第04章:互換性の3兄弟(ソース/バイナリ/挙動)👨👩👧
この章でできるようになること🎯
- 変更が「どの互換性を壊すのか」を3分類で言えるようになる🧠✨
- 破壊の種類ごとに「最短の確かめ方」を選べるようになる🔍💨
- “動いたからOK”が一番危ない理由を、実験で体感できる😇💥
1) 互換性って、結局なに?🤔💭

**互換性 =「アップデートしても、利用者が困らない度合い」**だよ〜😊✨ で、困り方には大きく3種類あるの。
- ソース互換:新しい版にしたとき、**ソースコードを再ビルドしたら通る?**🧩
- バイナリ互換:古い版でビルド済みのアプリが、**再ビルドなしで動く?**📦
- 挙動互換:動くけど、意味まで変わってない?(ここが事故りやすい😇)🎭
この3つは、.NET の「Breaking changes」公式ドキュメントでも、破壊の分類として source / binary / behavioral が使われてるよ📘✨ (Microsoft Learn)
2) 3兄弟のイメージ図🧠💡
イメージはこう👇
- ソース互換:コンパイル時に怒られる😾(親切)
- バイナリ互換:実行時に爆発する💣(MissingMethodException とか)

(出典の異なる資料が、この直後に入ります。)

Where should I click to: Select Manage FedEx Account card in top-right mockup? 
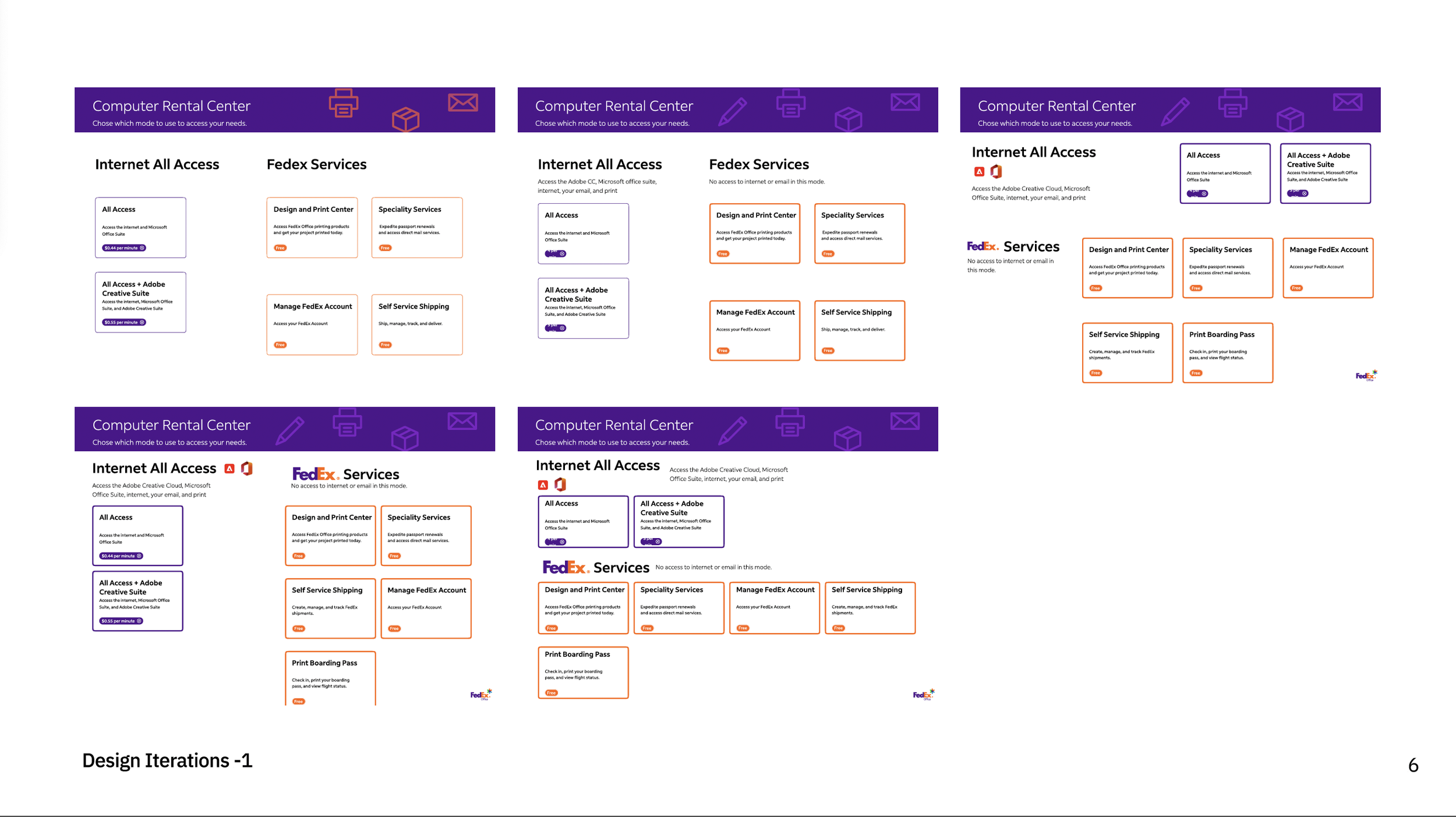1328,268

- 挙動互換:爆発しないのに中身が変わって事故る😇(サイレント破壊)
3) まずは“ひとことで”覚える📌✨
ソース互換(Source compatibility)🧩
**「利用者が再ビルドしたときに通るか」**だよ✅ 例:メソッド名を変えた/引数を変えた → 利用者のコードがコンパイルエラー💥
バイナリ互換(Binary compatibility)📦
**「利用者が再ビルドしなくても動くか」**だよ✅ 例:メソッドのシグネチャを変えると、古いアプリは実行時に MissingMethodException を投げたりする😱 (Microsoft Learn)
挙動互換(Behavioral compatibility)🎭
**「同じ入力なら、同じ意味の結果が返るか」**だよ✅ 例:丸めルール・エラー条件・既定値・単位(%なのか0〜1なのか)を変えると、動くのに結果がズレる😇💥
4) 実習:3兄弟を“体で”覚える🛠️✨(ミニプロジェクト)
ここからは 2プロジェクト構成でやるよ〜😊
ContractLib(提供側:クラスライブラリ)📦ConsumerApp(利用側:コンソール)🖥️
実習A:ソース互換が壊れる瞬間🧩💥
A-1) まず v1 を作る🌱
ContractLib(v1)
namespace ContractLib;
public static class Calculator
{
public static int Add(int a, int b) => a + b;
}
ConsumerApp(v1)
using ContractLib;
Console.WriteLine(Calculator.Add(2, 3));
✅ ここまででビルド&実行すると 5 が出るね🎉
A-2) 提供側だけ変更してみる(ソース破壊)✂️
Add の引数を変えるよ👇(v2 っぽい変更)
namespace ContractLib;
public static class Calculator
{
// 引数を増やした(シグネチャ変更)
public static int Add(int a, int b, int c) => a + b + c;
}
そして ConsumerApp をビルドしてみてね。
✅ 起きること:
Calculator.Add(2, 3)が存在しないので コンパイルエラーになる😵💫💥
これが ソース互換が壊れた状態だよ🧩
実習B:バイナリ互換が壊れる瞬間📦💣
ソース互換は「ビルド時」に分かるけど、バイナリ互換は 実行時に爆発しがち😇
B-1) “再ビルドなし運用”を再現する🎬
- いったん 全部 v1 の状態に戻して、両方ビルドしてね✅
ConsumerApp\bin\...にあるContractLib.dllを確認👀(ここが実行時に読み込まれるやつ)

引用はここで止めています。